6. Lorsque le défaut de prise en charge risque d'avoir des conséquences d'une exceptionnelle gravité sur la santé de l'étranger, l'autorité administrative ne peut légalement refuser le titre de séjour sollicité que s'il existe des possibilités de traitement approprié de l'affection en cause dans son pays d'origine. Pour déterminer si un étranger peut bénéficier effectivement dans le pays dont il est originaire d'un traitement médical approprié, au sens de l'article L. 425-9 du code de l'entrée et du séjour des étrangers et du droit d'asile, il convient de s'assurer, eu égard à la pathologie de l'intéressé, de l'existence d'un traitement approprié et de sa disponibilité dans des conditions permettant d'y avoir accès, et non de rechercher si les soins dans le pays d'origine sont équivalents à ceux offerts en France ou en Europe.

7. Pour refuser la délivrance du titre de séjour sollicité par la requérante sur le fondement des dispositions précitées, le préfet de la Moselle s'est notamment fondé sur l'avis du collège de médecins de l'OFII du 8 novembre 2023, qui a estimé, d'une part, que, si l'état de santé de Mme A nécessitait une prise en charge médicale, le défaut d'une telle prise en charge ne devrait pas entraîner de conséquences d'une exceptionnelle gravité et, d'autre part, qu'elle était en mesure de bénéficier d'un traitement approprié en Guinée, pays vers lequel elle pouvait voyager sans risque.
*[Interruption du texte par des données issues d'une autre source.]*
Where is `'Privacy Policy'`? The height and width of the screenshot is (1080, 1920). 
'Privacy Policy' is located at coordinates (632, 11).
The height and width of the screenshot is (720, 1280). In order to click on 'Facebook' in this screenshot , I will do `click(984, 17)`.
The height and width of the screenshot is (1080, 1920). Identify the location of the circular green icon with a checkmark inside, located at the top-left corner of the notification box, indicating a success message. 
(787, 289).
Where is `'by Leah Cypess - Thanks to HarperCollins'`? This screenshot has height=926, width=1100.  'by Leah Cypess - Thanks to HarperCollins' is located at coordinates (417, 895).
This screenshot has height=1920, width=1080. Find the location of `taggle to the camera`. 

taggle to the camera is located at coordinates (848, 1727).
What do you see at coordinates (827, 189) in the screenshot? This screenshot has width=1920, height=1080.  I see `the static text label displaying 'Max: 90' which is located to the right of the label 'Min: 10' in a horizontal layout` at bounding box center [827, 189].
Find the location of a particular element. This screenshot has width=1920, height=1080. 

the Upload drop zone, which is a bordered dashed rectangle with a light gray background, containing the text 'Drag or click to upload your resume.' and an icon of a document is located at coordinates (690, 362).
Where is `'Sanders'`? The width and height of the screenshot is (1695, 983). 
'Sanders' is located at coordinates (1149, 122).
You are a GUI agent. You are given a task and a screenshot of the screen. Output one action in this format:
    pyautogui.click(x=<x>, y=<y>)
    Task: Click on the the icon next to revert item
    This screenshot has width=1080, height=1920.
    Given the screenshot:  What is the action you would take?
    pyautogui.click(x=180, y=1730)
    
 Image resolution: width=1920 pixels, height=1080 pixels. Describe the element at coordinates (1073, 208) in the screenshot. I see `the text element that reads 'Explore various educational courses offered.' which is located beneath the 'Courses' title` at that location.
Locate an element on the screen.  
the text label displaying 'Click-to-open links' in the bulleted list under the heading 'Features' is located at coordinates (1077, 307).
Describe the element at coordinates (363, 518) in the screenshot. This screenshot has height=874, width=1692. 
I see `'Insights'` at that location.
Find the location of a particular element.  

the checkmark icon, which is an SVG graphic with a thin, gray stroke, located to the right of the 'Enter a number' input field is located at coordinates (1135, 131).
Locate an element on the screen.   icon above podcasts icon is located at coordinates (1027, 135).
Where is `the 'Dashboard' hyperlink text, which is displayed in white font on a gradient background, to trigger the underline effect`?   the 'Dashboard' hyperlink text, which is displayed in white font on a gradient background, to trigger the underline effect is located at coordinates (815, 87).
8. Il ressort des pièces du dossier que, le 29 juin 2022, Mme A a été diagnostiquée comme présentant un utérus polyfibromateux pour lequel elle a, par la suite, subi une hystérectomie. Mme A souffre également d'un diabète de type 2 et d'hypertension artérielle.

9. Par les documents qu'elle produit, qui se bornent à faire état des pathologies dont elle souffre et des traitements médicaux qui lui sont prescrits, Mme A ne démontre ni qu'un défaut de prise en charge médicale entraînerait pour elle des conséquences d'une exceptionnelle gravité, ni qu'elle ne serait pas en mesure de bénéficier d'un traitement approprié en Guinée. Il ressort notamment des pièces du dossier que Mme A a été diagnostiquée comme souffrant de diabète dès 2016, alors qu'elle résidait encore en Guinée, et qu'un traitement avait été mis en place puis abandonné. Enfin, si Mme A bénéficie à présent d'un traitement à base de Metformine, Irbésartan et d'insuline glargine, il ressort des extraits de fiches " Medecine country of origin information " produits en défense que les médicaments actuellement prescrits à Mme A ou leur équivalent sont disponibles en Guinée et que les praticiens dans les disciplines cardiaques, ophtalmologiques ou néphrologiques pour lesquelles est requise une surveillance des complications possibles de son diabète, y sont également disponibles. Par ailleurs, la requérante n'établit pas que l'avis émis par le collège des médecins de l'office serait devenu caduc au regard de l'aggravation de son état de santé. Dès lors, la requérante n'est pas fondée à soutenir que le préfet de la Moselle aurait méconnu les dispositions de l'article L. 425-9 du code de l'entrée et du séjour des étrangers et du droit d'asile.

10. Il résulte de tout ce qui précède que les conclusions de la requête de Mme A tendant à l'annulation de l'arrêté du 7 août 2024 du préfet de la Moselle doivent être rejetées. Par voie de conséquence, il y a lieu de rejeter ses conclusions à fin d'injonction, ainsi que ses conclusions à fin d'application des dispositions combinées des articles L. 761-1 du code de justice administrative et 37 de la loi du 10 juillet 1991.

D E C I D E :

Article 1er : Il n'y a plus lieu de statuer sur la demande de Mme A au bénéfice à l'aide juridictionnelle provisoire.

Article 2 : Le surplus des conclusions de la requête de Mme A est rejeté.

Article 3 : Le présent jugement sera notifié à Mme M'mahawa A et au préfet de la Moselle. Copie en sera adressée au ministre de l'intérieur.

Délibéré après l'audience du 28 janvier 2025, à laquelle siégeaient :

Mme Haudier, présidente,

Mme Weisse-Marchal, première conseillère,

M. Muller, premier conseiller.

Rendu public par mise à disposition au greffe le 18 février 2025.

Le rapporteur,

O. Muller

La présidente,

G. Haudier

La greffière,

A. Dorffer

La République mande et ordonne au préfet de la Moselle en ce qui le concerne ou à tous commissaires de justice à ce requis en ce qui concerne les voies de droit commun contre les parties privées, de pourvoir à l'exécution de la présente décision.